DIRECTIONS FOR THIS TASK: Please update the data below by replacing "Where should I click to" with "Where do I click to" everywhere it appears. Leave everything else unchanged.

Data excerpted from a collection:
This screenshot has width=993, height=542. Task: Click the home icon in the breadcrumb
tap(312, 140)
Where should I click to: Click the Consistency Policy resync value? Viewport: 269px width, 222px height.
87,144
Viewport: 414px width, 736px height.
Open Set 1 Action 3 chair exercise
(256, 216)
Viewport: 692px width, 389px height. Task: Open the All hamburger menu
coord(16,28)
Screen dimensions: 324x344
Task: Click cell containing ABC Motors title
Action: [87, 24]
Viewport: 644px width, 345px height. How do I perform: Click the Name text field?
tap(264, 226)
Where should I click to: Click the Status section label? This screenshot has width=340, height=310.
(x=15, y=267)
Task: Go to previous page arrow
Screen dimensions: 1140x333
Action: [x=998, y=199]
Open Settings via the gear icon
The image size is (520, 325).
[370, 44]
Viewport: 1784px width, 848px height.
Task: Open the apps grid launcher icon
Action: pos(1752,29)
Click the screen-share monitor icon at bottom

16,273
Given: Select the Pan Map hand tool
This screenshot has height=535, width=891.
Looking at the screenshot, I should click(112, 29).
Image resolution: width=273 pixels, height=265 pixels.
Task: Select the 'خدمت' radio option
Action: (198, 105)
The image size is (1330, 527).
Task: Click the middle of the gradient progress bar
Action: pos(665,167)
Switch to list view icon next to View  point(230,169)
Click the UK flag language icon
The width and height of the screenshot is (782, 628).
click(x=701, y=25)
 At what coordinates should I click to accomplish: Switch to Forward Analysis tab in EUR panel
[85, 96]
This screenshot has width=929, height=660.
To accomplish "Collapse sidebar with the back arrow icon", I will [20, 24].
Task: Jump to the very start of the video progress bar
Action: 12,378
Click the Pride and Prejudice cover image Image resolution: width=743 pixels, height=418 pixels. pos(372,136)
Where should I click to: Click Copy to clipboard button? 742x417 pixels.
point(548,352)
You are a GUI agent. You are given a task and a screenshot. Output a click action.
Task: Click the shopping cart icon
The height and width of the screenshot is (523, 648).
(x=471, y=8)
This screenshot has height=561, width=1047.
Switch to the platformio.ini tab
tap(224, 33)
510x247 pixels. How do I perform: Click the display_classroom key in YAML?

CORRECT ANSWER:
This screenshot has width=993, height=542. Task: Click the home icon in the breadcrumb
tap(312, 140)
Where do I click to: Click the Consistency Policy resync value? Viewport: 269px width, 222px height.
87,144
Viewport: 414px width, 736px height.
Open Set 1 Action 3 chair exercise
(256, 216)
Viewport: 692px width, 389px height. Task: Open the All hamburger menu
coord(16,28)
Screen dimensions: 324x344
Task: Click cell containing ABC Motors title
Action: [87, 24]
Viewport: 644px width, 345px height. How do I perform: Click the Name text field?
tap(264, 226)
Where do I click to: Click the Status section label? This screenshot has width=340, height=310.
(x=15, y=267)
Task: Go to previous page arrow
Screen dimensions: 1140x333
Action: [x=998, y=199]
Open Settings via the gear icon
The image size is (520, 325).
[370, 44]
Viewport: 1784px width, 848px height.
Task: Open the apps grid launcher icon
Action: pos(1752,29)
Click the screen-share monitor icon at bottom

16,273
Given: Select the Pan Map hand tool
This screenshot has height=535, width=891.
Looking at the screenshot, I should click(112, 29).
Image resolution: width=273 pixels, height=265 pixels.
Task: Select the 'خدمت' radio option
Action: (198, 105)
The image size is (1330, 527).
Task: Click the middle of the gradient progress bar
Action: pos(665,167)
Switch to list view icon next to View  point(230,169)
Click the UK flag language icon
The width and height of the screenshot is (782, 628).
click(x=701, y=25)
 At what coordinates should I click to accomplish: Switch to Forward Analysis tab in EUR panel
[85, 96]
This screenshot has width=929, height=660.
To accomplish "Collapse sidebar with the back arrow icon", I will [20, 24].
Task: Jump to the very start of the video progress bar
Action: 12,378
Click the Pride and Prejudice cover image Image resolution: width=743 pixels, height=418 pixels. pos(372,136)
Where do I click to: Click Copy to clipboard button? 742x417 pixels.
point(548,352)
You are a GUI agent. You are given a task and a screenshot. Output a click action.
Task: Click the shopping cart icon
The height and width of the screenshot is (523, 648).
(x=471, y=8)
This screenshot has height=561, width=1047.
Switch to the platformio.ini tab
tap(224, 33)
510x247 pixels. How do I perform: Click the display_classroom key in YAML?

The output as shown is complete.